Some things to avoid are prolonged periods of standing (it’s better to walk than to stand in one place), warm environments, hot showers (take warm ones instead), and heavy meals (small frequent meals are better).  Try to stand up slowly after you’ve been lying down for a while, and if you start to feel faint then lie down and elevate your legs.  Caffeine and alcohol can cause you to urinate more, so minimize those if possible or you will get more dehydrated.

Often the worst time of the day is getting out of bed in the morning. POTS patients who feel badly at that time of day should drink at least 16-20 ounces of fluid as soon as they get up. One effective trick is to set your alarm clock 15 minutes before you have to get out of bed in the morning and chug the fluid at that time.
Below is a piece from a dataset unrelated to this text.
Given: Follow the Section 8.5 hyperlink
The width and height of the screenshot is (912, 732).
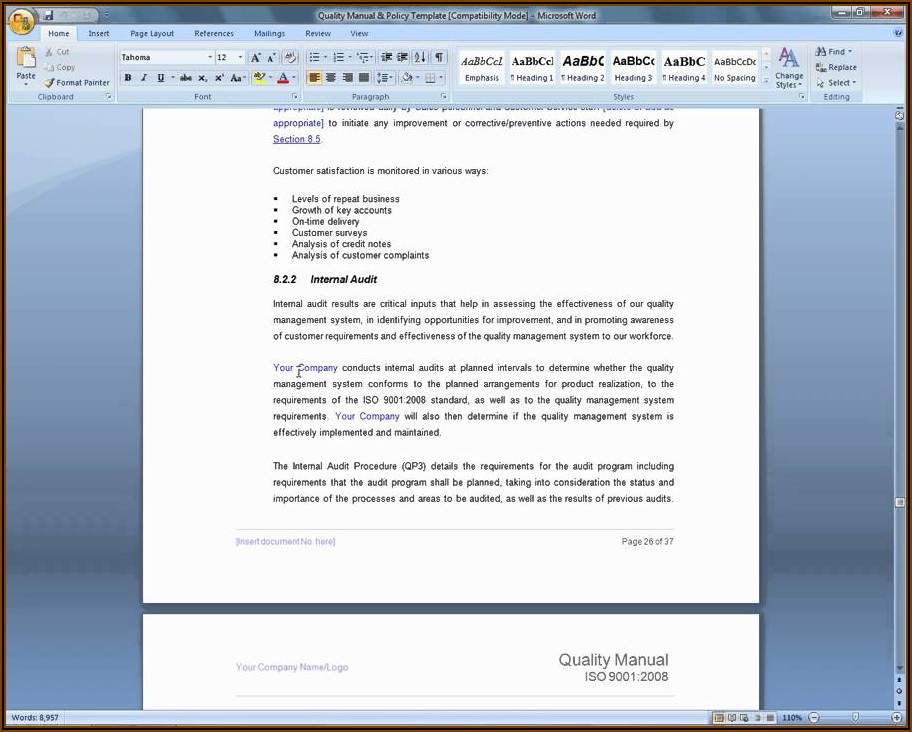Looking at the screenshot, I should coord(297,140).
Then lie in bed for 15 minutes so your body has a chance to absorb the fluid, and you won’t be as lightheaded when you get up.

There isn’t a specific medication that is used to treat POTS. Many medications can help, though, but you should get the advice of a physician who is experienced in treating POTS. Some of the medications that can be helpful are fludrocortisone (to help you retain some extra fluid), midodrine (to support your blood pressure and help get the blood back to your heart), beta blockers (they slow your heart rate but can make you more fatigued), and in severe cases CNS medications like SSRIs.  Some patients with severe fatigue from POTS may benefit from the stimulants used to treat attention deficit disorder (ADD) but these are controlled substances that must be used with caution. POTS patients with widespread symptoms including bloating and nausea, rashes and multiple allergies may have a Mast Cell Activation Disorder that can cause POTS. Those patients may benefit from antihistamine medications.

If you think you’re experiencing the symptoms of Postural Tachycardia Syndrome, you should ask your doctor about it as soon as possible. If they cannot diagnose or treat the condition and rule out any other heart problems, then see a POTS specialist.